Late 2020 saw the launch of Citisoft’s EMEA Insights Programme, an initiative focused on introducing university students to the investment industry through a series of research projects. Alongside many firms in our industry mobilising new diversity, equity, and inclusion (DEI) initiatives, we introduced the first EMEA Insights Programme to serve as a conduit for students to consider careers in asset management who might not otherwise have an awareness of the industry. The programme concluded with presentations by the students on ESG investing, the investment management industry in Russia, the management of resource wealth in Angola, and fintech’s effect on the investment industry.
The Insights Programme first required Citisoft to select two UK universities to partner with. The decision was largely arbitrary, though alumni outreach and geographic proximity—hardly the stuff of a ruthless weeding-out process—were the main factors. One university had a sponsoring faculty member in their Economics department, the other treated it as a work-based learning opportunity open to students in multiple majors. There were no application essays, interviews, or rounds of candidate selection. The only constraint on participation was the size of the groups to address the four topics. What emerged was a group of 19 students from the UK, Europe, Asia, and Africa who were relied upon to work largely independently with regular feedback from the programme coordinator.
Our approach to selecting schools and students for the Insights Programme defies many factors commonly associated with prestige such as acceptance rate, test scores, or career placement numbers. Frankly, I think we need to resist the temptation of quantifying a programme or its participants to make a positive impact on our communities and our industry. The requirement for immediate and measurable payoff, our desire to appear selective and a nagging need to perceive ourselves as leaders or winners tends to bury efforts at openness and may exclude those that we insist we would like to involve. Furthermore, the grafting of business principles onto these efforts, such as cost-benefit analysis, performance assessments, seeking competitive advantage, or analysing ourselves versus a peer group can lead to needless ambivalence about what to do, over-assessment of results, and a yearning to return to our comfort zones.

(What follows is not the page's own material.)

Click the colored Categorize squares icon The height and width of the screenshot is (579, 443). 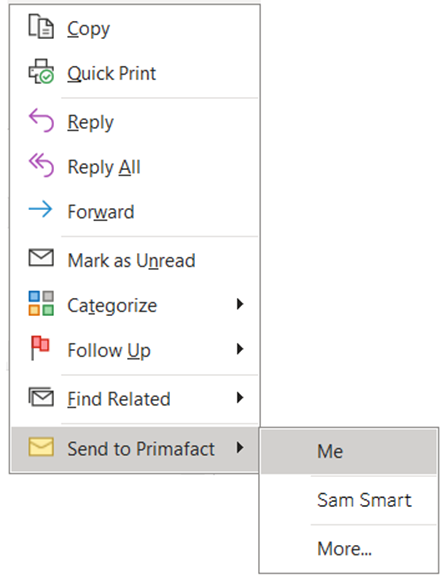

Chief among the principles of the Insights Programme is to see it as community outreach and building up “soft power” with students that they take into their careers. Although goodwill is difficult to quantify, we can show our commitment to inclusion and genuine interest in the participants’ viewpoints by focusing on the work they do during the Insights Programme, rather than on their purported credentials from before. The Insights Programme starts a dialogue between Citisoft and potential future clients, partners, and consultants, perhaps even competitors.
That said, we may also never hear from many of the participants again. Avoiding expectations of what participants should get out of the programme creates diversity and inclusion in a manner similar to our collaborative approach to it. We can only hope to increase the number of participants as we continue the programme to deliver on our DEI commitments.